March 2004
In an effort to alleviate some of the problems associated with vehicle registration and traffic law enforcements, the National Department of Transport has promulgated two Acts – the National Traffic Information System (NaTIS) and the Administrative Adjudication of Road Traffic Offences (AARTO). These problems include the issues around stolen vehicles, unroadworthy vehicles and driver vehicles and their adjudication.
The AARTO Act has also introduced the possibility of a points demerit system that, for drivers who continually break the law, could result in the suspension or complete cancellation of their licences. NaTIS has been in place since 1996 and, with the pending enactment of AARTO, the combination of these Acts will enforce many significant changes to the way leasing companies have traditionally supported their clients. These changes are mostly in the areas of vehicle registration, vehicle licensing and traffic fine management.
When registering a vehicle, NaTIS requires the name and address of both a Titleholder and an Owner. In an effort to manage traffic fines on behalf of their customers and to simplify the annual re-licensing of vehicles through using their own representative and proxies, the leasing industry companies traditionally have designated themselves as both the Titleholder and Owner.
While there are many changes brought about by these Acts, those having the biggest impact on the leasing company/client relationship are outlined below.
NaTIS – Titleholder vs Owner
The Titleholder is the entity that has purchased (paid for) the vehicle – either a private individual or a company that has purchased the vehicle for cash or a financial institution or a leasing company that is financing the vehicle. Only the Titleholder may alienate (sell) the vehicle and they give permission to the Owner to use the vehicle.
The Owner of a vehicle in terms of the Act is the person who uses and enjoys a motor vehicle.
It is clear from the above definitions that by naming themselves as Owners, leasing companies are contravening the Act as they are not the “users” of the vehicles. The leasing company can only be the Titleholder and the Owner must be the client or their driver.
AARTO – Responsibility of the Owner
The AARTO Act has created a new offence whereby the Owner of the vehicle must, at all times, have the full names, residential and postal addresses and copy of ID or driving licence of the driver of a vehicle, before such driver is allowed to drive it:
- AARTO – Demerit points vs triple fines
- Once AARTO has been initiated throughout the country, most fines, especially fines for moving vehicle transgressions, will attract demerit points. All fines, except summonses issued directly to the driver of a vehicle, will be issued in the name of the registered Owner. It is the responsibility of the Owner to pay the fine and receive the demerit points or to have the fine re-issued in the name of another individual who was the driver.

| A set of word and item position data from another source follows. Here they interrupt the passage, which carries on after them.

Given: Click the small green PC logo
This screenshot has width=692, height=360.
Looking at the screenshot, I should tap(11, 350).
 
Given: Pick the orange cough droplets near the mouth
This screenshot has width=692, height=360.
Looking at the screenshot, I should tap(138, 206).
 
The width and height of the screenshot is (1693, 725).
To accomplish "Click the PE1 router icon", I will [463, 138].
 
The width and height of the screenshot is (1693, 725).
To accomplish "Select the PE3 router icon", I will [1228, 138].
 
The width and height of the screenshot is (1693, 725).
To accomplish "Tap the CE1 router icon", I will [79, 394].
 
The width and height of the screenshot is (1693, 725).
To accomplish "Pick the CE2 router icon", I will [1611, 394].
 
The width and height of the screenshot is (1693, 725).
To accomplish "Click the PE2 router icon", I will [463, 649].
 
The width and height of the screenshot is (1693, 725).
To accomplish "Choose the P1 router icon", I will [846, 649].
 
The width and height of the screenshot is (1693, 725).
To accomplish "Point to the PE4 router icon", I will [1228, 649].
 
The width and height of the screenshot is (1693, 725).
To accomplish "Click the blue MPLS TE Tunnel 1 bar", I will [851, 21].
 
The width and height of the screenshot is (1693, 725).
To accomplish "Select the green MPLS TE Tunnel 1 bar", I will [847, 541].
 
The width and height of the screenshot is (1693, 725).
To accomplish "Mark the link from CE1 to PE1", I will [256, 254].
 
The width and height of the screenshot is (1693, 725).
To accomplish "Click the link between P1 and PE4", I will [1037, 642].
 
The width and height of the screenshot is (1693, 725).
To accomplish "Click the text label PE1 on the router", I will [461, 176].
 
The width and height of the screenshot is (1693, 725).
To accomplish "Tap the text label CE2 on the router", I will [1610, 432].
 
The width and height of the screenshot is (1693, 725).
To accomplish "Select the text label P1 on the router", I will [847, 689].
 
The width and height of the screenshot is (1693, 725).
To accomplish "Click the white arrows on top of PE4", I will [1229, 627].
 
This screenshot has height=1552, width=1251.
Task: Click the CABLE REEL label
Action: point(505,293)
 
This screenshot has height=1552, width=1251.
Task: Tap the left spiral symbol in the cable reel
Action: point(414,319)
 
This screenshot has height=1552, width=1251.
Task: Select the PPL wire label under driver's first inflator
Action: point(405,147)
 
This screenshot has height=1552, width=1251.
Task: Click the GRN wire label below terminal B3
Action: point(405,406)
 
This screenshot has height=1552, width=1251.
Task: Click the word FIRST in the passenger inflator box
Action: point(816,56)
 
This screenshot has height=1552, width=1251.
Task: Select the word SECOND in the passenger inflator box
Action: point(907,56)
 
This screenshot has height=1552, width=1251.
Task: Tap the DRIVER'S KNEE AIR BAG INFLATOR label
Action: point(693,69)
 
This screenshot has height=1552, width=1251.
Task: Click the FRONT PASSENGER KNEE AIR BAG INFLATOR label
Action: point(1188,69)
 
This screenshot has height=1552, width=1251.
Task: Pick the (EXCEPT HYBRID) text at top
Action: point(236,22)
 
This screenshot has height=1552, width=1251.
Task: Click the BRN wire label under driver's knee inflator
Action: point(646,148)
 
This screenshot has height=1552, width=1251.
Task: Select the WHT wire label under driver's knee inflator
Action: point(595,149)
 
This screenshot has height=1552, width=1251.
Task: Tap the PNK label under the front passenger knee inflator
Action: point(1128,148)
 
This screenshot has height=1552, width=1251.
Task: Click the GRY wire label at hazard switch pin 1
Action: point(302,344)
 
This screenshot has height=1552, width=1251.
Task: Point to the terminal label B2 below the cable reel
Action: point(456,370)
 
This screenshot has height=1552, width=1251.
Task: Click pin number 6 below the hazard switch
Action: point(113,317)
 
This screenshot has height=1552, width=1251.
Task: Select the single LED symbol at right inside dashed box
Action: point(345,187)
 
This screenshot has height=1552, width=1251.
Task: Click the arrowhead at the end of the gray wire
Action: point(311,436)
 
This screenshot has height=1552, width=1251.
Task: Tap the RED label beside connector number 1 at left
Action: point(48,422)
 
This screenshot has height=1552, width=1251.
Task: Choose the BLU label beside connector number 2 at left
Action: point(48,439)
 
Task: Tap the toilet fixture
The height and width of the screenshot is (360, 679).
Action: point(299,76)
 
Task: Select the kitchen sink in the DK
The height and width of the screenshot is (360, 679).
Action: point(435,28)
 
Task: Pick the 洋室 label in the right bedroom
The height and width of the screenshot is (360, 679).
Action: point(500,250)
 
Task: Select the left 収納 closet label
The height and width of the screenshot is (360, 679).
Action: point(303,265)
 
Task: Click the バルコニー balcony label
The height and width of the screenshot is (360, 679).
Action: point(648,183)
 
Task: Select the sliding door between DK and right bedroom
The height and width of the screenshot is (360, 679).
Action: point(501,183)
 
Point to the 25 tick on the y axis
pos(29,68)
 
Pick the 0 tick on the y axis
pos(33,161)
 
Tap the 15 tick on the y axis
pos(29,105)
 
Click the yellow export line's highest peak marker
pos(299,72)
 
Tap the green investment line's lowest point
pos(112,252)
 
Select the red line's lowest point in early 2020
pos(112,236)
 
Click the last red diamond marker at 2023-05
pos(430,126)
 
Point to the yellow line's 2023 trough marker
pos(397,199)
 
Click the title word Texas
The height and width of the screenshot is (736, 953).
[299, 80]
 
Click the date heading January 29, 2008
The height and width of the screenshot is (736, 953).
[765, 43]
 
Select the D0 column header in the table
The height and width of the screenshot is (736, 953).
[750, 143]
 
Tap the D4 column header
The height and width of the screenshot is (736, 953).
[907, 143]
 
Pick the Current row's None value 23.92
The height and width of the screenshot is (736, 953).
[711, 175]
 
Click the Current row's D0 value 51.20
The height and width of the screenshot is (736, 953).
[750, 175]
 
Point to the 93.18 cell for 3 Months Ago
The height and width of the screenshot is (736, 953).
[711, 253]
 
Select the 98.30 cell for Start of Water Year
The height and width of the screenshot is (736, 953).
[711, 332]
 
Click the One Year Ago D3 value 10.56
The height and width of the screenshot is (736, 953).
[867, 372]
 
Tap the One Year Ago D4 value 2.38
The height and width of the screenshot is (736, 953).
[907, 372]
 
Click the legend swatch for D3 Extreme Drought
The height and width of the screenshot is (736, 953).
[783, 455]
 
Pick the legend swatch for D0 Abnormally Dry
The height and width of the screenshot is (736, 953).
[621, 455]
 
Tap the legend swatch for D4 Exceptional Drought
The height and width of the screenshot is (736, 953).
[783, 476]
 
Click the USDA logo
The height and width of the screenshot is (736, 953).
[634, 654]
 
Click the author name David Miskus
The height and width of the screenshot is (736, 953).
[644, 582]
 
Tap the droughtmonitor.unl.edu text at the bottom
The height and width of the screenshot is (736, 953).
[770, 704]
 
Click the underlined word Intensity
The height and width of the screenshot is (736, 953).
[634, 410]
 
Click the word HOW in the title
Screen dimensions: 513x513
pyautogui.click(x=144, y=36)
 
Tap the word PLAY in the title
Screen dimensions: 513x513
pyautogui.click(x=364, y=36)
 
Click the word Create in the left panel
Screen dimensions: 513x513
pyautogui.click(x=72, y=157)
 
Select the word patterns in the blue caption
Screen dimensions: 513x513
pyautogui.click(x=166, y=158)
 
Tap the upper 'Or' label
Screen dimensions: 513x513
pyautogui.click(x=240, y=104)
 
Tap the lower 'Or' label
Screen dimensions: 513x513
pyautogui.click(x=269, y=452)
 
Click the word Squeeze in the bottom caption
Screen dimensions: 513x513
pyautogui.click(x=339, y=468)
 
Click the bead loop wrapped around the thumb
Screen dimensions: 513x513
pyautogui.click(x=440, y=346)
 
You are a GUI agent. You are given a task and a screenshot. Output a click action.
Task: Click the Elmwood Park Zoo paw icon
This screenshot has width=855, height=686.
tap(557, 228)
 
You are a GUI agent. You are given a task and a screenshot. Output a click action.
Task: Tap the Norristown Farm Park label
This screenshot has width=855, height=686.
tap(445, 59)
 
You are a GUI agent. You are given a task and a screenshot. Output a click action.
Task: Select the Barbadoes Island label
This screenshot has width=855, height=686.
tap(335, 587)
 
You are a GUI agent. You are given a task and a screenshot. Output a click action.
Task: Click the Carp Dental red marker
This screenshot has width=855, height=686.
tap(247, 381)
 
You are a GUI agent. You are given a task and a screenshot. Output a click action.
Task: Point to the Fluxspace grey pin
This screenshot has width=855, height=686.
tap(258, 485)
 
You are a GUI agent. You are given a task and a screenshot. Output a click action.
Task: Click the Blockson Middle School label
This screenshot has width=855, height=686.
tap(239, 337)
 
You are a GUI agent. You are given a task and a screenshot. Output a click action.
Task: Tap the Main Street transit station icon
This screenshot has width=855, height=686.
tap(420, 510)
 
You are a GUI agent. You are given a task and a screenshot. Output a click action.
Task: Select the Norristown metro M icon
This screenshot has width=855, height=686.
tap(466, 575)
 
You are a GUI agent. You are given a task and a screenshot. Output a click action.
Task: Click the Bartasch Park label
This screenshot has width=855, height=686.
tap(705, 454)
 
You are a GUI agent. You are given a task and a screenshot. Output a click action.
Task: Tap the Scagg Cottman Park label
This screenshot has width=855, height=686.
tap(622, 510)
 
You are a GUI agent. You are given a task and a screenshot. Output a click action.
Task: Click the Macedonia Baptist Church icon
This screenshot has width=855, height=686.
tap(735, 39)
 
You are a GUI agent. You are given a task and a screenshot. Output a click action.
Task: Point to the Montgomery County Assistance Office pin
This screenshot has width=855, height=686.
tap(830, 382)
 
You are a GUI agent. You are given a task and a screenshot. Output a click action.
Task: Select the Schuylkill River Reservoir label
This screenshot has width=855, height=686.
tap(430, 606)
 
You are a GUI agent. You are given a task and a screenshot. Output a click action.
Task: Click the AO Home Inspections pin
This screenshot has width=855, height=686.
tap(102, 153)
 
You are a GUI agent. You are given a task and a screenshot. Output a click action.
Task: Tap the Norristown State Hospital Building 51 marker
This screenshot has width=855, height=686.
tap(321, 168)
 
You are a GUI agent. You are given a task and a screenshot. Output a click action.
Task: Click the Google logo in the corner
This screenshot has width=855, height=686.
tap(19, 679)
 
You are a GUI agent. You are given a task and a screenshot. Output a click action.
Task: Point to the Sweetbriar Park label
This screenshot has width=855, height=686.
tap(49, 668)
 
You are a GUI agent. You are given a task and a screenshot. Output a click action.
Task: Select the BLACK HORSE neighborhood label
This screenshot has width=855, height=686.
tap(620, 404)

- Where the Owner is a company, the company is required to have the fine re-issued into the name of the driver. Should this not be possible because of insufficient records or the driver is no longer available, the company is required to pay triple the fine’s value as the demerit points cannot be allocated to a company.
To summarise, these Acts do not allow leasing companies to be Owners and Owners are required at all times to be able to positively identify the person who drove a vehicle. If they are not able to do this, they will have to pay three times the fine value.
The way forward …
While SAVRALA fully supports these initiatives, we have been and are still talking to government in an attempt to reduce the onerous requirements imposed on leasing companies and their clients.
May we suggest that you talk to your SAVRALA-member leasing company about the best possible solutions they are able to offer you to minimise the impact of these Acts on yourselves.